O sorriso que Cell lhe ofereceu em resposta foi lento e banhado em uma melancolia profunda, o tipo de expressão que só pertence a quem já viu o fundo do abismo, e que Fit conhecia muito, muito bem.
— Roier me salvou de mim mesmo — foi sua resposta simples, embora o peso de cada palavra parecesse dobrar a gravidade no recinto. — Ele me encontrou quando eu acreditava, com toda a certeza do mundo, que era um caso perdido.
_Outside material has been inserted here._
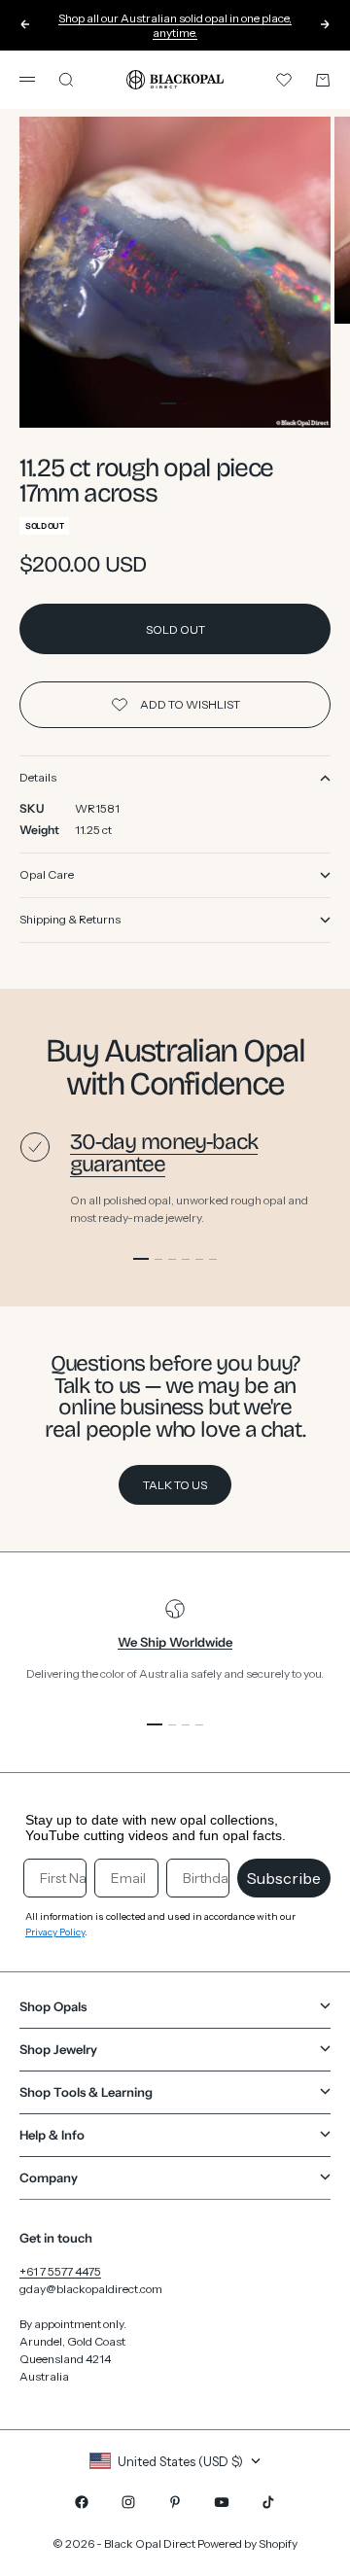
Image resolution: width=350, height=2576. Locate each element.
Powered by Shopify (247, 2543)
Cell desviou o olhar, um brilho distante atravessando seus olhos antes de ele voltar a dar as costas para o mercenário. Seus passos ecoaram ritmados em direção à saída, mas ele parou no limiar da porta, sua silhueta recortada contra a penumbra do corredor.
— Tente não se entregar às sombras antes da hora, Fit — disse ele, a voz agora mais suave, quase um conselho de um sobrevivente para outro. — Por mais que o mundo tente nos convencer do contrário, todo mundo merece uma segunda chance. Até mesmo monstros como nós.
Tendo dito isso, Cell saiu da sala. O estalo suave da porta se fechando deixou Fit sozinho, mergulhado em seus próprios pensamentos e tentando ignorar os fantasmas de seu passado, que pareciam caçoar dele no fundo de sua consciência.
— Damn — ele murmurou, se deixando tombar em uma das cadeiras novamente e se pondo a esfregar o rosto com a mão mecânica. — What on earth have I gotten myself into?
Infelizmente, o universo não o respondeu. O silêncio da sala era um velho conhecido, que o assombrava já faziam muitos anos. Fit estava sozinho, exatamente como esteve em cada momento de sua trajetória, e depois de um momento de contemplação… acabou por rir desgostoso, balançando a cabeça e mentalmente discordando das palavras de Cell.
Afinal de contas, nem todo monstro merecia salvação — e ele era prova viva disso.